* _About this task_
Once you have read the data below, set it all down again exactly.

(Stored data)
------------------------------------------------
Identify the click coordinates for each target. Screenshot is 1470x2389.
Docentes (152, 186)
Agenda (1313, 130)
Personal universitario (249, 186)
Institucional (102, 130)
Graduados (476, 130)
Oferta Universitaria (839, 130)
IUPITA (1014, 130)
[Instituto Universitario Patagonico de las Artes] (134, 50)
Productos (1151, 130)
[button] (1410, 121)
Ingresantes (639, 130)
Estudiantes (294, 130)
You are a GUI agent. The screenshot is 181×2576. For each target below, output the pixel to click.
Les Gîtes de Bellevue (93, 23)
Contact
------------------------------------------------
* _Response area_
Identify the click coordinates for each target. Screenshot is 1470x2389.
Docentes (152, 186)
Agenda (1313, 130)
Personal universitario (249, 186)
Institucional (102, 130)
Graduados (476, 130)
Oferta Universitaria (839, 130)
IUPITA (1014, 130)
[Instituto Universitario Patagonico de las Artes] (134, 50)
Productos (1151, 130)
[button] (1410, 121)
Ingresantes (639, 130)
Estudiantes (294, 130)
You are a GUI agent. The screenshot is 181×2576. For each target below, output the pixel to click.
Les Gîtes de Bellevue (93, 23)
Contact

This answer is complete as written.